= Requirement =
Retype the part of the BENLYSTA text between "The results of" and "standard of care.", inclusive.
(Text under study Opens)
In June 2010, GlaxoSmithKline (GSK) submitted a Marketing Authorization Application to the European Medicines Agency, seeking approval to market BENLYSTA (belimumab) in Europe for treatment of seropositive patients with SLE, and HGS submitted a Biologics License Application (BLA) to the U.S. Food and Drug Administration (FDA) seeking approval to market BENLYSTA for the same indication in the United States. No new drug for lupus has been approved by regulatory authorities in more than 50 years.

The results of BLISS-76, one of two pivotal Phase 3 trials of BENLYSTA, were presented in June at the 2010 Congress of the European League Against Rheumatism (EULAR) in Rome. Additional results from the BLISS-76 study were presented later in June at the 9th International Congress on SLE in Vancouver. Further analyses of the BLISS-52 Phase 3 study were presented at both of these scientific meetings. As previously reported, BENLYSTA met the primary efficacy endpoint in both Phase 3 trials. The efficacy of treatment with BENLYSTA plus standard of care was superior to placebo plus standard of care in both BLISS-52 and BLISS-76, with overall adverse event rates comparable to placebo plus standard of care.
(Text under study Closes)
(Information supplied Opens)
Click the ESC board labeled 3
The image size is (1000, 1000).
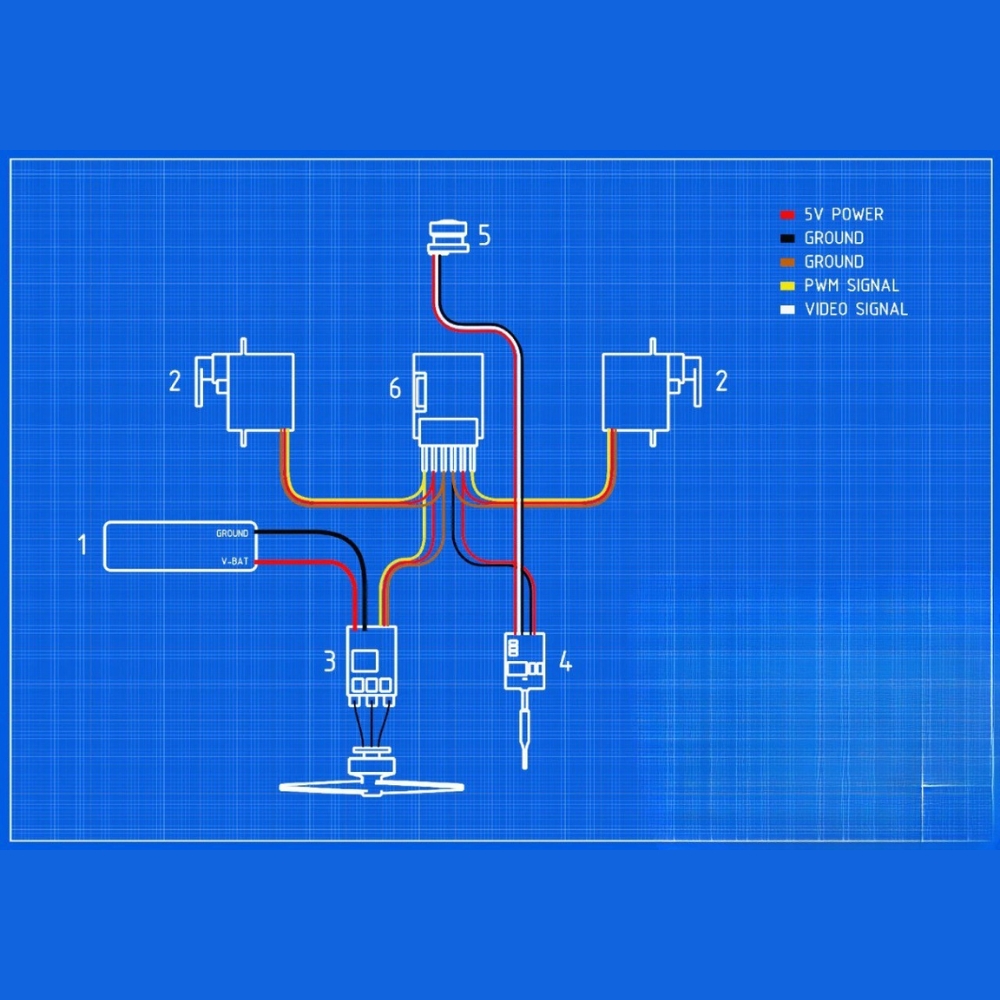[x=371, y=666]
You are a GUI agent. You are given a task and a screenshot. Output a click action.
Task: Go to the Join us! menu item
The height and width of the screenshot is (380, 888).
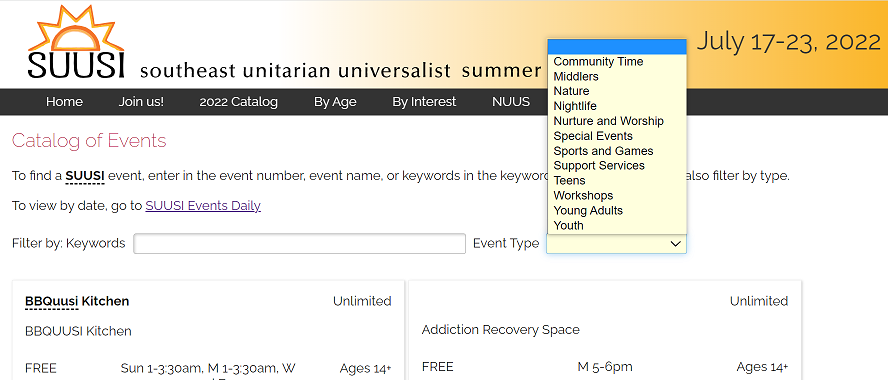coord(141,102)
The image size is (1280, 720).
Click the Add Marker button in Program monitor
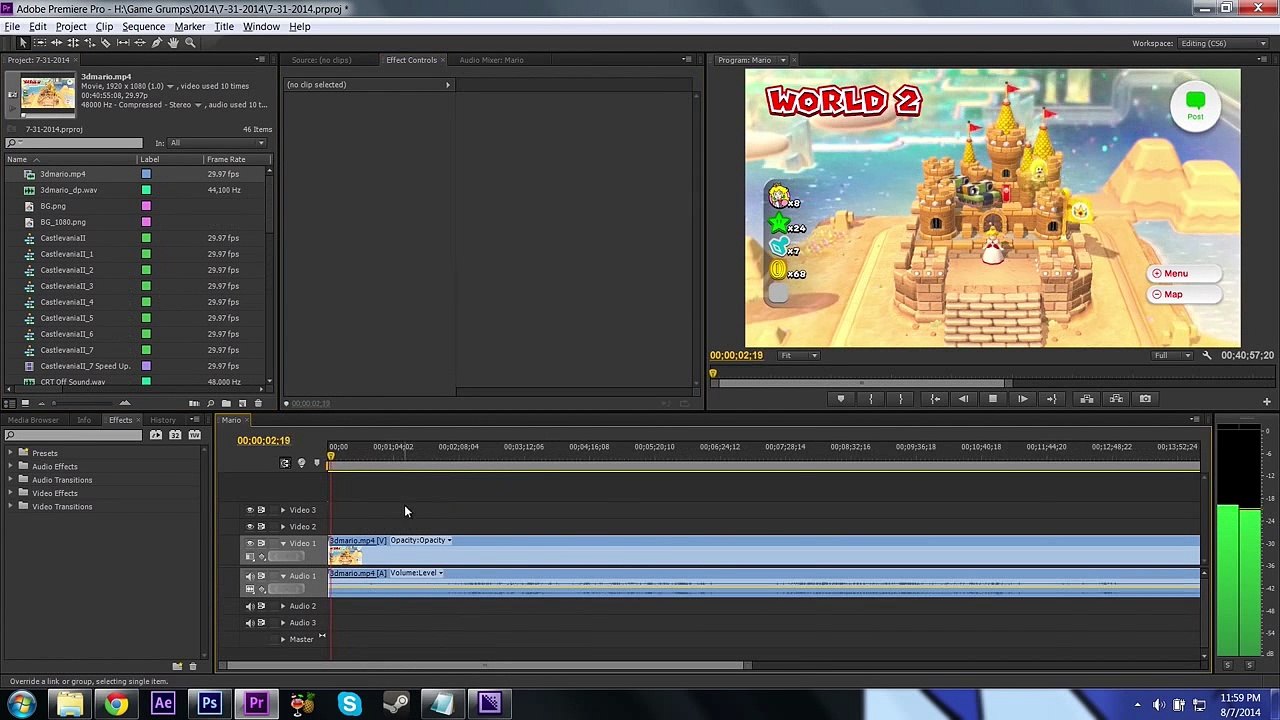pos(841,399)
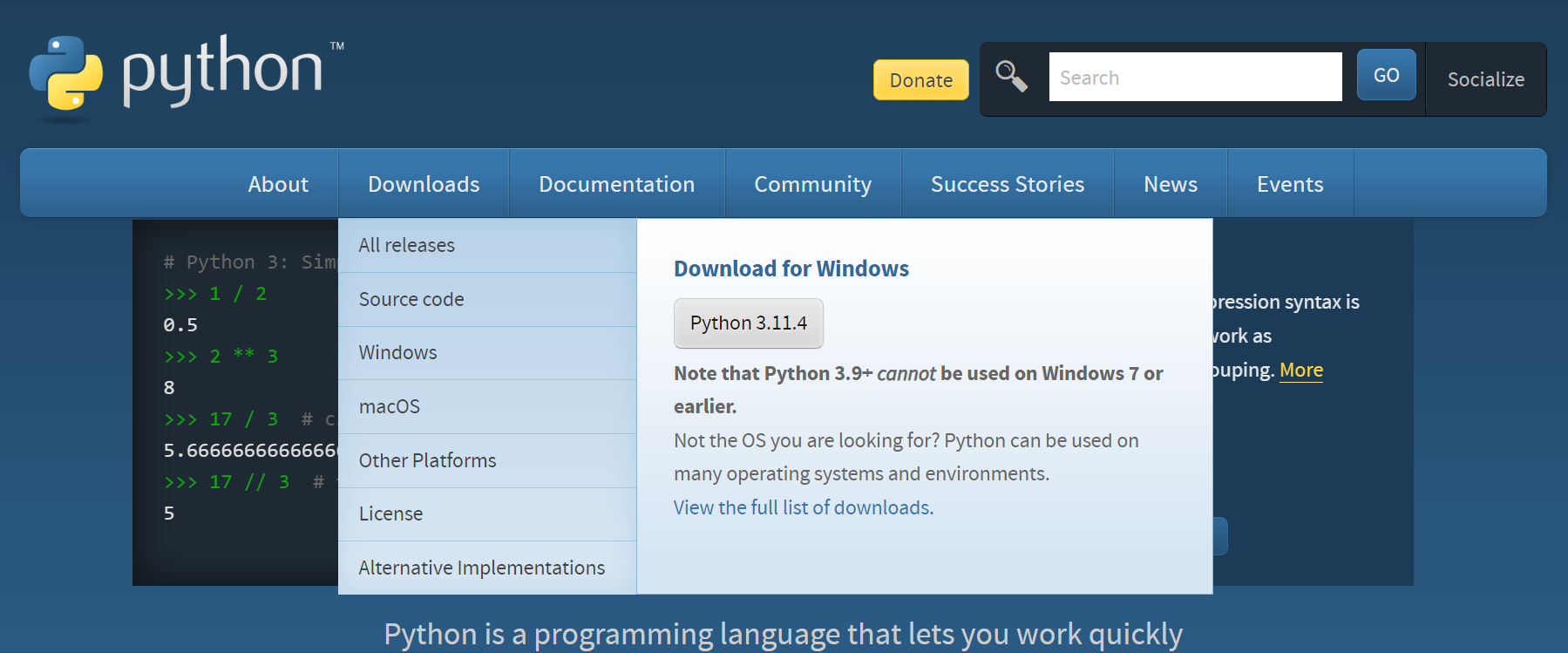1568x653 pixels.
Task: Type in the Search field
Action: click(1194, 77)
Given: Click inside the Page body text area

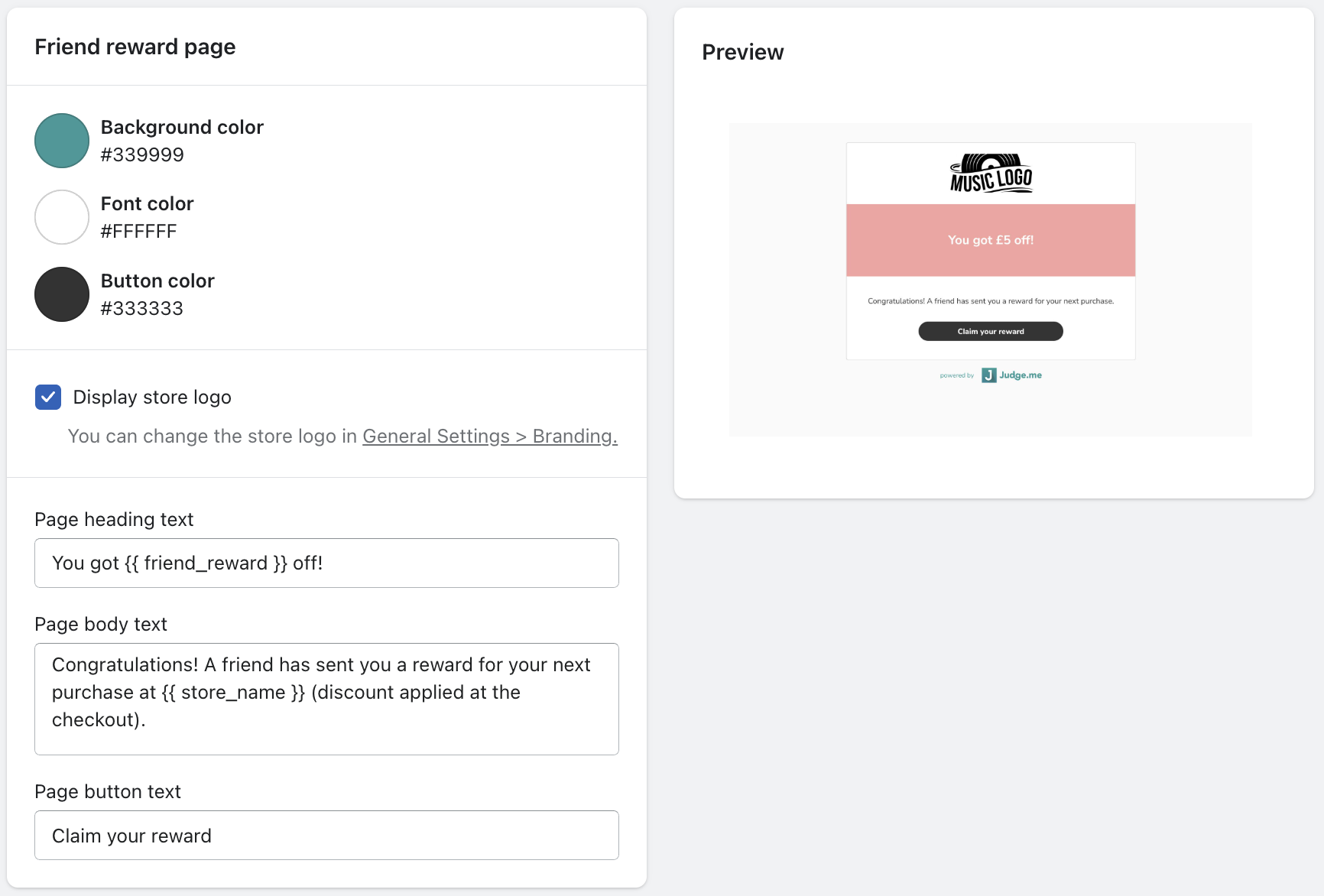Looking at the screenshot, I should (326, 699).
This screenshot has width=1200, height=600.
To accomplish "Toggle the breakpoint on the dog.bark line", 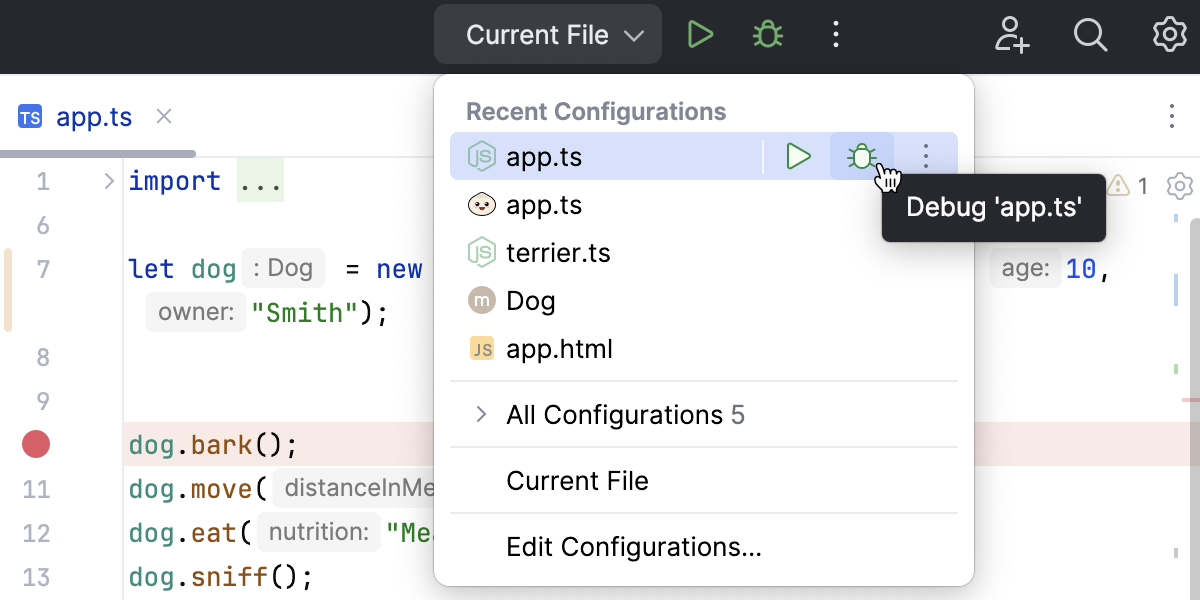I will point(35,444).
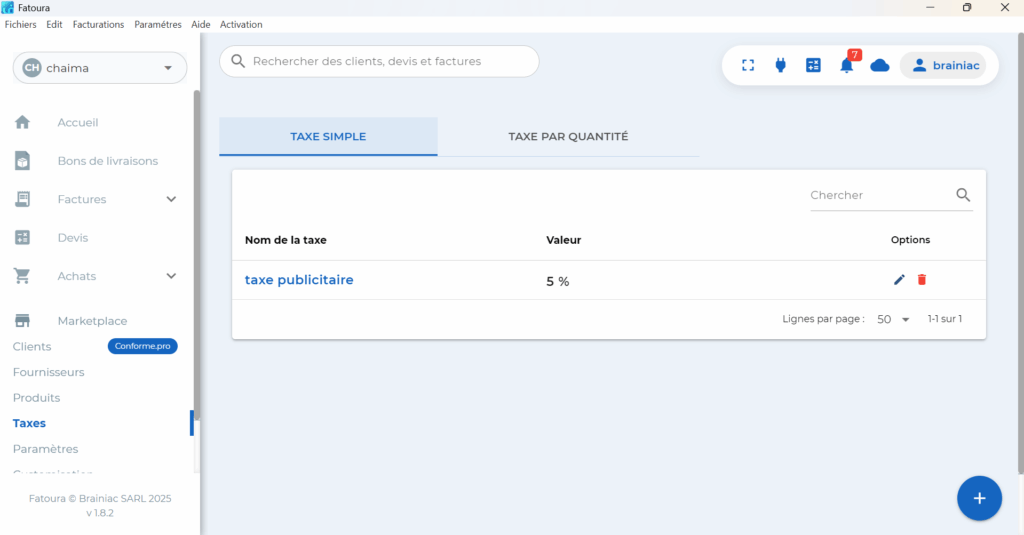1024x535 pixels.
Task: Open the taxe publicitaire link
Action: pos(299,280)
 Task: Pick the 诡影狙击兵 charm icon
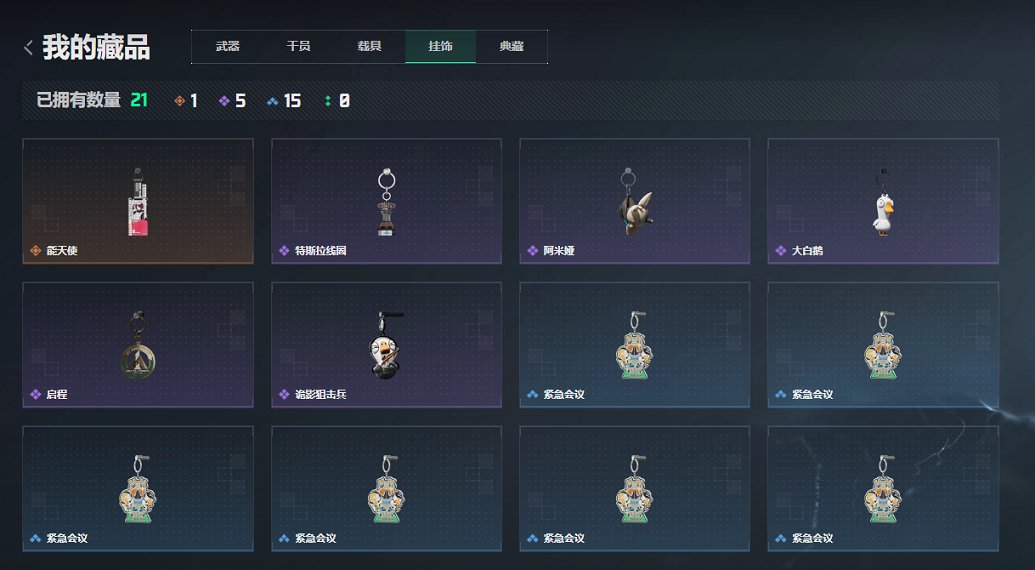click(x=385, y=344)
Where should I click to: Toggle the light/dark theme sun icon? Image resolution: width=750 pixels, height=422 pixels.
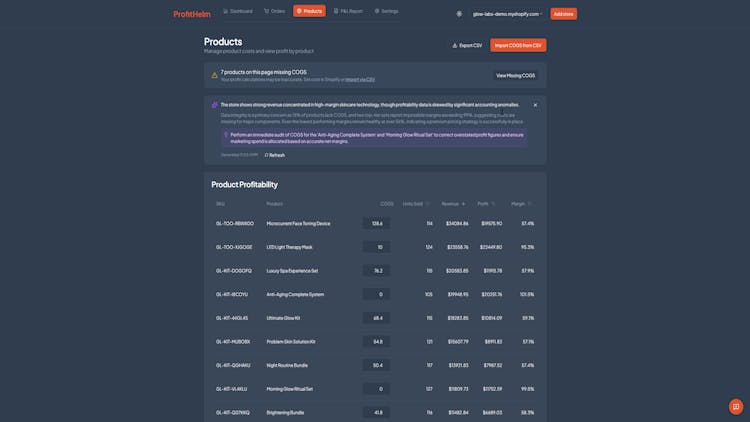[459, 14]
(Information supplied Closes)
= Written reply =
The results of BLISS-76, one of two pivotal Phase 3 trials of BENLYSTA, were presented in June at the 2010 Congress of the European League Against Rheumatism (EULAR) in Rome. Additional results from the BLISS-76 study were presented later in June at the 9th International Congress on SLE in Vancouver. Further analyses of the BLISS-52 Phase 3 study were presented at both of these scientific meetings. As previously reported, BENLYSTA met the primary efficacy endpoint in both Phase 3 trials. The efficacy of treatment with BENLYSTA plus standard of care was superior to placebo plus standard of care in both BLISS-52 and BLISS-76, with overall adverse event rates comparable to placebo plus standard of care.